N.2 - Sogno e Gruppo 2

Costellazioni oniriche e campo gruppale

Abstract

I pensieri nuovi, non ancora pensati, possono diventare accessibili attraverso la realizzazione, l’esperienza e il rilevamento di quella che l’autore ha chiamato la costellazione onirica prodotta dal sogno risognato dal gruppo. Il sognatore assolve la funzione di “avamposto osservativo” per l’insieme gruppale: dal suo vertice, e col suo linguaggio autobiografico, offre al gruppo indizi atti ad individuare una protocostellazione di senso. Inoltre l’autore pone l’accento sulla responsabilità dell’analista in questo contesto.
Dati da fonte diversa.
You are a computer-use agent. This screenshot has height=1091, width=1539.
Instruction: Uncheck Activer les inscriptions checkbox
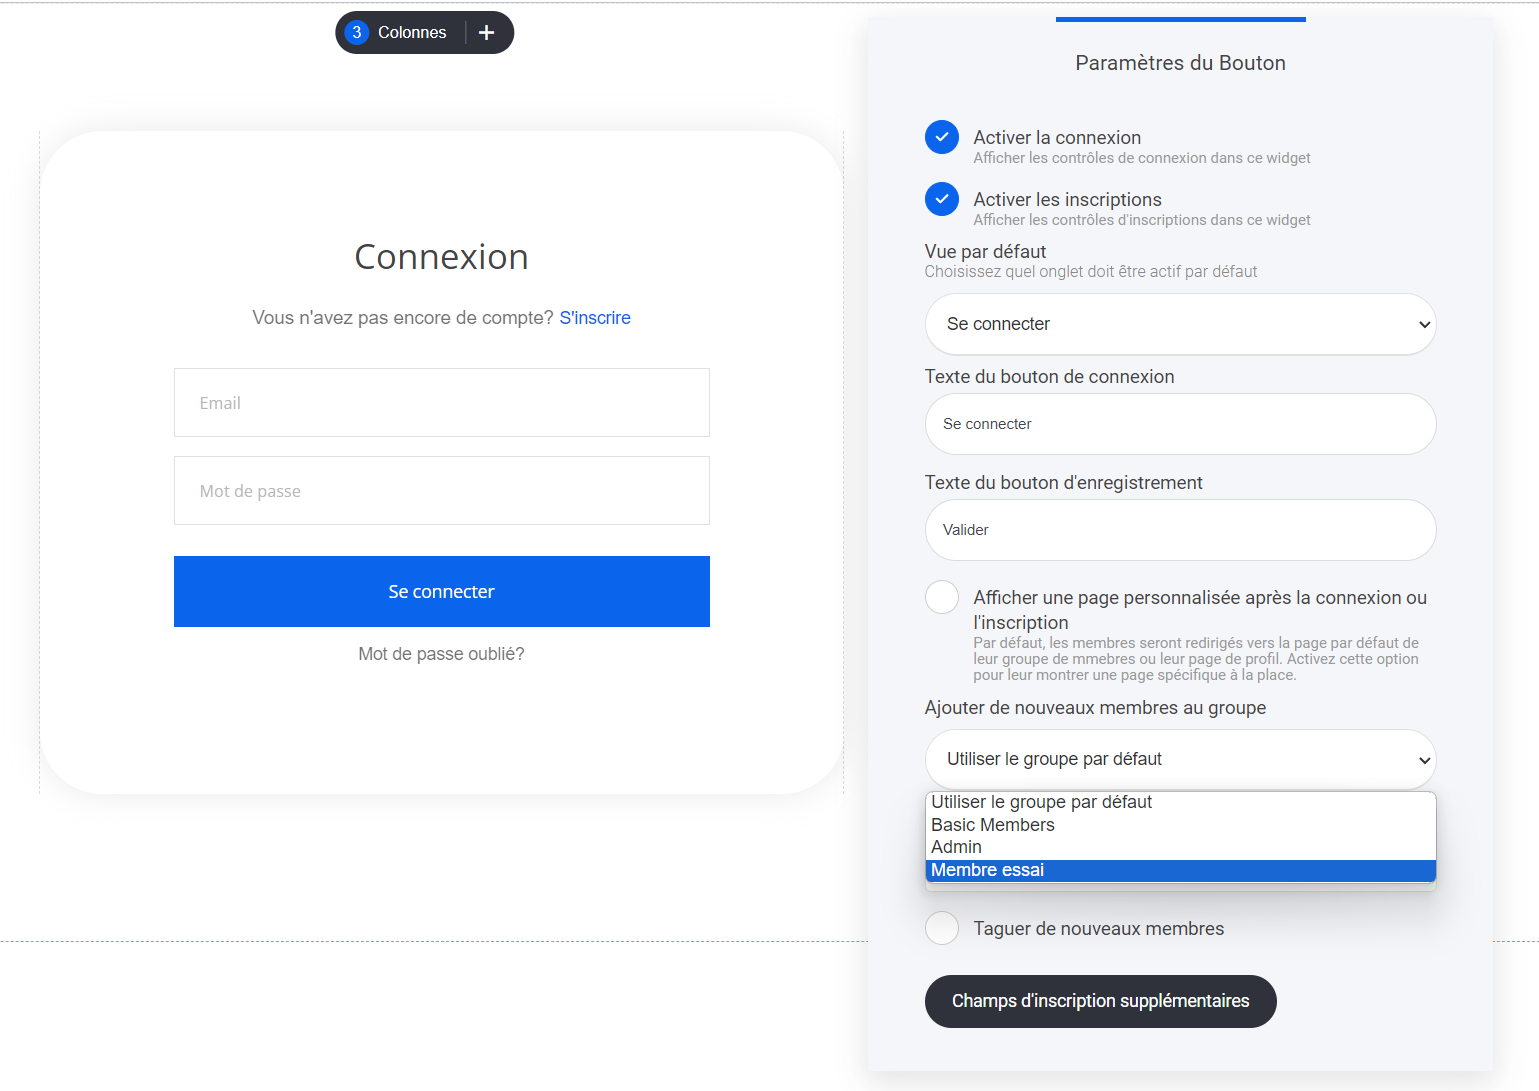click(x=942, y=199)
La funzione dell’analista è certo quella di sviluppare una narrazione che dia senso all’esperienza in atto, ma anche di riuscire a tener desta una particolare “attenzione” (in senso bioniano) che promuova lo sviluppo attraverso l’interazione affettiva dei componenti dei nessi embrionali tra le parti scisse (i doppi) presenti nel gruppo. Secondo l’ autore l’ analista deve spesso astenersi dal saturare le narrazioni oniriche per non porre impedimenti alla elaborazione delle interazioni affettive che andranno a configurare la costellazione onirica gruppale.